But that was all we got. He let the music carry him along, rather than pushing it; his sound was unfailingly beautiful, but oddly detached. The tragedy in Ruckert’s lyrics may be understated, but it’s still almost unbearable when sung as it needs to be. Here, what should have been danger became mere Victorian sentimentality.

On the other hand, the Gustav Mahler Jugendorchester skilfully evoked this work’s sound-world under Jonathan Nott’s direction, with some ravishing woodwind solos. But here, too, something vital was missing: the grand gestures which preface the final section simply weren’t grand enough, with the result that the piece ended with a whimper rather than a bang. Thus it was, too, with that great warhorse, Strauss’s Also Sprach Zarathustra: the gigantic opening fanfare now known to everyone as

the theme tune to 2001: A Space Odyssey went off at a polite half-throttle, rather than in the grandiose over-the-top manner we needed. Nott’s treatment of Ligeti’s Atmospheres and Schoenberg’s Five Orchestral Pieces was exquisitely detailed, but lacking in oomph.
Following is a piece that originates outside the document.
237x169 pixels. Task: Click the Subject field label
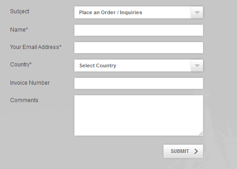click(x=20, y=11)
The late-night Prom which followed was just one-15th full: since the |American composer George Crumb, currently celebrating his 80th birthday, has never courted publicity, he’s virtually unknown over here. But in the Seventies his music was the hottest thing among avant-garde choreographers: with vivid memories of his mysteriously Oriental sound-world as a backing for dance, I was curious to see how it would hold up, 30 years on.

The answer is, not tremendously. Under Diego Masson’s direction, the Nash Ensemble utilised all their artistry in works that included the Lorca-homage “Ancient Voices of Children”, and brought out the full subtlety of his games with timbre and texture. But I wanted the dancers back: this music felt stranded, and out of its time.